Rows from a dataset
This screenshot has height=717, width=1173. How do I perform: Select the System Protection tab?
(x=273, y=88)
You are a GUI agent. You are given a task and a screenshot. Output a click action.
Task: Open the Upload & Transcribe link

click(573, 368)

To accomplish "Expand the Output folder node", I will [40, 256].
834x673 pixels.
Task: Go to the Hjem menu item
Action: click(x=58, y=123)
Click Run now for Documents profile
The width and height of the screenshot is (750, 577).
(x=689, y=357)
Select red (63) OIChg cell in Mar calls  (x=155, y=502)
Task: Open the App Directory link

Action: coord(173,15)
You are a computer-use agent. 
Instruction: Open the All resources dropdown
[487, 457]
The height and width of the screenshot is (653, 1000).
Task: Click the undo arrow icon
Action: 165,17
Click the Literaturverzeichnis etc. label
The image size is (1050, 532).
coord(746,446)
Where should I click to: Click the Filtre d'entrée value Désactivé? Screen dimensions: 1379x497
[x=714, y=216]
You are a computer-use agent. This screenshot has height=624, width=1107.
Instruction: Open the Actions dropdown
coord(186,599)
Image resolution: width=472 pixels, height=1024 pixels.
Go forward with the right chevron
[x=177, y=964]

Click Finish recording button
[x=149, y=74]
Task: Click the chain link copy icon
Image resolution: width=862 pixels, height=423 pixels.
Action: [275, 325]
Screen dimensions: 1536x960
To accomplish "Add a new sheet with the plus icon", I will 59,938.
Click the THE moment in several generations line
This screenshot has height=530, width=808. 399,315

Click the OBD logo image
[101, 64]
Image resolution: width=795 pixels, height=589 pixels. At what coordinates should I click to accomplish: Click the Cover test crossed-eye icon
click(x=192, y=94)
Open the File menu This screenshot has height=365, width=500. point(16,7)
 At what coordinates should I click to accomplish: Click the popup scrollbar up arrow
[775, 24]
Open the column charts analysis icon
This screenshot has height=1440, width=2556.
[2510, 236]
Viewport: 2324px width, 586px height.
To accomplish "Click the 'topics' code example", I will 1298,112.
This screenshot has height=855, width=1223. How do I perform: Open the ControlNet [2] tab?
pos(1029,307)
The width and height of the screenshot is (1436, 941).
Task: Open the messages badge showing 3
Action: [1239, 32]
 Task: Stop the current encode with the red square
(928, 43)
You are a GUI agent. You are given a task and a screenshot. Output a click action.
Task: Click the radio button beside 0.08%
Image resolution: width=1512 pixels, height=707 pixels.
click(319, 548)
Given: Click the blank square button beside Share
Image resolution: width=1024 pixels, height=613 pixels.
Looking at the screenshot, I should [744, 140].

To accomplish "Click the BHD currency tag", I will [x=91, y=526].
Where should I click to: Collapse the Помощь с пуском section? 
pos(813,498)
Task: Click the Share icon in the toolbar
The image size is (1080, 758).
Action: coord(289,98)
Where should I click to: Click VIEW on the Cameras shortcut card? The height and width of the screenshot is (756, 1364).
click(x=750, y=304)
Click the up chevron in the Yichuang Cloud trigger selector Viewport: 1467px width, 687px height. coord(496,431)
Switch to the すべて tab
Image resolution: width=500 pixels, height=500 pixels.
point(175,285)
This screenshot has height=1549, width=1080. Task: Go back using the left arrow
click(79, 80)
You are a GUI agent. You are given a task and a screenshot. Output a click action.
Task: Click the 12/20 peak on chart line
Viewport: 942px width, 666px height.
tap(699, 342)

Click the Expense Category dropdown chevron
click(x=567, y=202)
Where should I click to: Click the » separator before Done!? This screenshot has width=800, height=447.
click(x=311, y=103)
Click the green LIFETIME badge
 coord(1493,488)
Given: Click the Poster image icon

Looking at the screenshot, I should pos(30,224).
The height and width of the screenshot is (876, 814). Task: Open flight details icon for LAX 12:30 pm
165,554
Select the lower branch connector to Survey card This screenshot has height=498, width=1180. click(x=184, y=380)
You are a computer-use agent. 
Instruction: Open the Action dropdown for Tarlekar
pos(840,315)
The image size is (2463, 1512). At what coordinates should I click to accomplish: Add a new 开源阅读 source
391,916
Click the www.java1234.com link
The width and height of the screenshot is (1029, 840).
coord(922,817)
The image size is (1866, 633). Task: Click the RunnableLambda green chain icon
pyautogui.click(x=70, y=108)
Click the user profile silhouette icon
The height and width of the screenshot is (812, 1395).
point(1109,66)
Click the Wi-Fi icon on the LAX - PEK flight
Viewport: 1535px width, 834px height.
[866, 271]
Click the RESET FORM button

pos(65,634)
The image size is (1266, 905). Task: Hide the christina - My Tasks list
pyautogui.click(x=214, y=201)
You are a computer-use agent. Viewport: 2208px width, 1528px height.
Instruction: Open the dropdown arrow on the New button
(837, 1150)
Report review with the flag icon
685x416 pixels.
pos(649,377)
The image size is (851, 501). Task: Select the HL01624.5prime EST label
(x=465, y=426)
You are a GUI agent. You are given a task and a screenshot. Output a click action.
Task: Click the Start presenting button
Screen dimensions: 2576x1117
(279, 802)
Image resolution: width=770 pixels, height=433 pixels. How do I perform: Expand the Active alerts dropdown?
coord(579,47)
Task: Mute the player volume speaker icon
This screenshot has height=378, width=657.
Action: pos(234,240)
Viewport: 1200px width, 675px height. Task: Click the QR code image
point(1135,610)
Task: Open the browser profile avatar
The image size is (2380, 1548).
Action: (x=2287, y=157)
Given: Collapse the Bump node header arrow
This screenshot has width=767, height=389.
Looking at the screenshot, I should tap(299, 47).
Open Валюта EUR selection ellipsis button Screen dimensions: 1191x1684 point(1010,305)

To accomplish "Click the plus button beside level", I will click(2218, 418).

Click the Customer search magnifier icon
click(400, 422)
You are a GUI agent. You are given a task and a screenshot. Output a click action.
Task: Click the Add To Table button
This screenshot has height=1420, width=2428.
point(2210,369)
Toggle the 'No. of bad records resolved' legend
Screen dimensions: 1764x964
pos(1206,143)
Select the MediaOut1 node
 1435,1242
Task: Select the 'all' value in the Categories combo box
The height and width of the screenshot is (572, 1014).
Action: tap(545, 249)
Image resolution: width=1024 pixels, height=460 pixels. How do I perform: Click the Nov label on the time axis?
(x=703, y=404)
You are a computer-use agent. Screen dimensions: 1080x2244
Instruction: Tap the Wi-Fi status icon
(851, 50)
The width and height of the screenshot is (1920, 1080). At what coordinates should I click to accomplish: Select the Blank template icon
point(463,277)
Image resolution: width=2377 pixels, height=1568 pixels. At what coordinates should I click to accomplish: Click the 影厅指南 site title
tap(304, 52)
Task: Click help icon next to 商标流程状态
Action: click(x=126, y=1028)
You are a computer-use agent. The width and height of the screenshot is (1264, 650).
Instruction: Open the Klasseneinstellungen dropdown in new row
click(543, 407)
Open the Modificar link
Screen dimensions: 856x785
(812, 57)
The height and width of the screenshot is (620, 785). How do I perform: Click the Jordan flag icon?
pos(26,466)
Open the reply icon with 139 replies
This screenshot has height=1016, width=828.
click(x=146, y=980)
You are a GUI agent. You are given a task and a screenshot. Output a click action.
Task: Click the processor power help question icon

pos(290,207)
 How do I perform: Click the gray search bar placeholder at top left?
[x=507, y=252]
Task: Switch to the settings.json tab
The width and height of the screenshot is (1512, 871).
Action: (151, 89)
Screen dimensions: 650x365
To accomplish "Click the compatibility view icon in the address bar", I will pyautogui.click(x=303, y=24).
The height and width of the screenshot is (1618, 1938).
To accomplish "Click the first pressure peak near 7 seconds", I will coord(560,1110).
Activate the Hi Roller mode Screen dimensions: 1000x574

*What to work on:*
Can you output the rows starting with the line that contains "Click the www.java1234.com link" and going on through the line that contains "Action: pos(234,240)", repeating them exactly?

*Written reply:*
Click the www.java1234.com link
The width and height of the screenshot is (1029, 840).
coord(922,817)
The image size is (1866, 633). Task: Click the RunnableLambda green chain icon
pyautogui.click(x=70, y=108)
Click the user profile silhouette icon
The height and width of the screenshot is (812, 1395).
point(1109,66)
Click the Wi-Fi icon on the LAX - PEK flight
Viewport: 1535px width, 834px height.
[866, 271]
Click the RESET FORM button

pos(65,634)
The image size is (1266, 905). Task: Hide the christina - My Tasks list
pyautogui.click(x=214, y=201)
You are a computer-use agent. Viewport: 2208px width, 1528px height.
Instruction: Open the dropdown arrow on the New button
(837, 1150)
Report review with the flag icon
685x416 pixels.
pos(649,377)
The image size is (851, 501). Task: Select the HL01624.5prime EST label
(x=465, y=426)
You are a GUI agent. You are given a task and a screenshot. Output a click action.
Task: Click the Start presenting button
Screen dimensions: 2576x1117
(279, 802)
Image resolution: width=770 pixels, height=433 pixels. How do I perform: Expand the Active alerts dropdown?
coord(579,47)
Task: Mute the player volume speaker icon
This screenshot has height=378, width=657.
Action: pos(234,240)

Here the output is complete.